Considérant que cette facture, d'un montant de 775,38 euros augmenté d'intérêts à un taux équivalent à une fois et demi le taux d'intérêt légal à compter du 10 décembre 2008, comporte les jours de réalisation des prestations, le nom des destinataires, le nombre de colis et leur poids ; que la période de novembre 2008 mentionnée sur la facture n'est pas surprenante, la société Sibell ayant eu recours à la société La Flèche après l'incendie, jusqu'en octobre, pour acheminer les stocks ; qu'en l'absence de preuve de paiement, le jugement entrepris sera confirmé sur ce point ;

Sur la facture n° 081100271

Considérant que la société La Flèche sollicite le paiement de la somme de 4 167,34 euros TTC, au titre de palettes non restituées ;

Considérant qu'il résulte des pièces du dossier que la société Sibell s'est abstenue de restituer 562 palettes ; que la facture émise est suivie de la fiche "suivi des emballages" mentionnant un solde de palettes commençant au 31 juillet 2008, les mouvements ayant eu lieu du 4 août au 5 novembre 2008, puis le solde au 5 novembre 2008 ; que le jugement entrepris sera aussi confirmé sur ce point ;

Sur le poste de facturation "surtaxe gasoil"

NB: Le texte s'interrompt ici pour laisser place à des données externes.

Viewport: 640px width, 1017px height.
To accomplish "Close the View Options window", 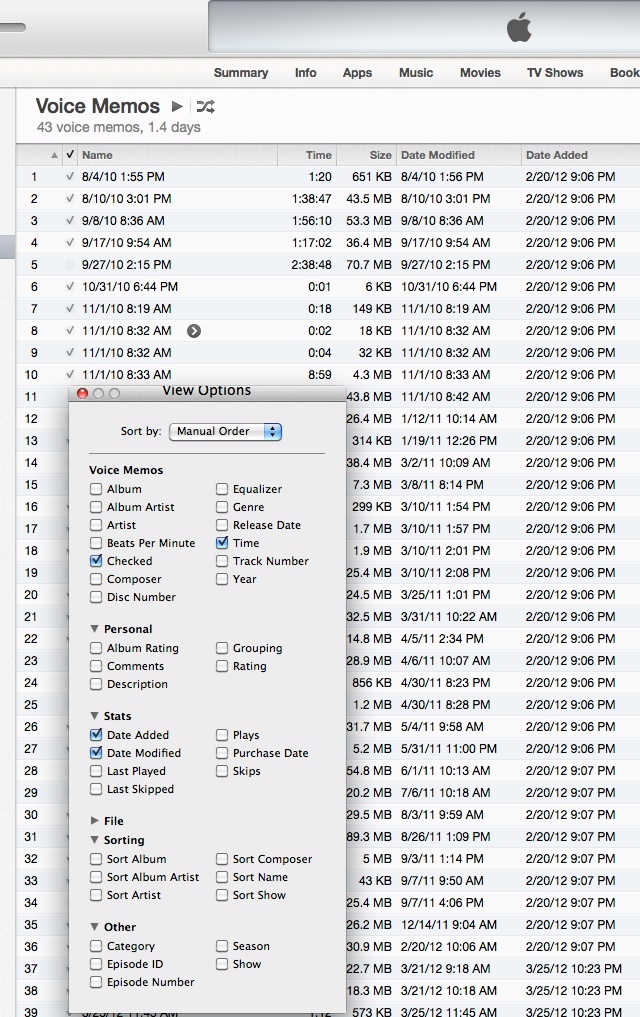I will (x=83, y=394).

Considérant que la société Sibell a déduit de ses règlements, de juillet à novembre 2008, le poste de facturation "surtaxe gasoil", pour un montant global de 4 119,56 euros ; que ce poste a été décompté à la société Sibell de janvier à avril 2008 et réglé par elle, ainsi qu'en attestent les pièces versées aux débats, et le tableau d'indexation gasoil a été communiqué, avec les tarifs de la société La Flèche, en janvier 2008, sans qu'elle émette la moindre protestation ; que cette répercussion du gasoil sur les tarifs de transport est prévue à l'article 24 de la loi n° 95-96 du 1er février 1995, sous peine de sanction pénale ; que le jugement entrepris sera confirmé en ce qu'il a condamné la société Sibell au paiement de cette somme, majorée des intérêts au taux légal à compter de l'assignation ;

Sur la demande de la société Sibell pour procédure abusive

Considérant que cette société ne démontre pas en quoi l'exercice des voies de recours par la société La Flèche aurait dégénéré en abus de droit ; qu'elle sera donc déboutée de sa demande ;

Par ces motifs : Confirme le jugement entrepris en toutes ses dispositions, Y ajoutant, Rejette la demande de la société Sibell pour procédure abusive, Condamne la société La Flèche aux dépens d'appel qui seront recouvrés selon les dispositions de l'article 699 du Code de procédure civile, La Condamne à payer à la société Sibell la somme de 2 000 euros au titre de l'article 700 du Code de procédure civile.